→ **Source document**:
════════════════
Minister for Women and Child Welfare Government of Karnataka
- In office 2 February 1998 - 7 October 1999
- Preceded by: B. T. Lalitha Naik
- Succeeded by: Motamma
- Constituency: Muddebihal

Member of Karnataka Legislative Assembly
- In office 26 November 1994 – 7 October 1999
- Preceded by: C. S. Nadagouda
- Succeeded by: C. S. Nadagouda
- Constituency: Muddebihal

Personal details
- Born: Vimalabai Somashekar Desai 21 October 1949 Murgod, Sampgaon Taluk, Belgaum district, Bombay State (Now Bailhongal Taluk, Belgaum district, Karnataka)
- Died: 22 July 2018 (aged 68) Bijapur, Karnataka
- Party: Janata Dal (Secular) (2014 - 2018, 2003 - 2013)
- Other political affiliations: Karnataka Janata Paksha (2013 - 2014); Janata Dal (United) (1999 - 2003); Janata Dal (until 1999);
- Spouse: Jagadevarao Sanganabasappa Deshmukh (Till 1991, his death)
- Children: One daughter (Nandini Nilesh Deshmukh)
════════════════
→ **Data section**:
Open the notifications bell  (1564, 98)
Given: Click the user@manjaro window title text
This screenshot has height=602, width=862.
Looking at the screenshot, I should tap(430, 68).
════════════════
→ **Goal**:
Reproduce the profile of the former Karnataka minister verbatim, starting at the words "Personal details" and ending after "(Nandini Nilesh Deshmukh)". The material has no connection to the text.

→ **Result of this task**:
Personal details
- Born: Vimalabai Somashekar Desai 21 October 1949 Murgod, Sampgaon Taluk, Belgaum district, Bombay State (Now Bailhongal Taluk, Belgaum district, Karnataka)
- Died: 22 July 2018 (aged 68) Bijapur, Karnataka
- Party: Janata Dal (Secular) (2014 - 2018, 2003 - 2013)
- Other political affiliations: Karnataka Janata Paksha (2013 - 2014); Janata Dal (United) (1999 - 2003); Janata Dal (until 1999);
- Spouse: Jagadevarao Sanganabasappa Deshmukh (Till 1991, his death)
- Children: One daughter (Nandini Nilesh Deshmukh)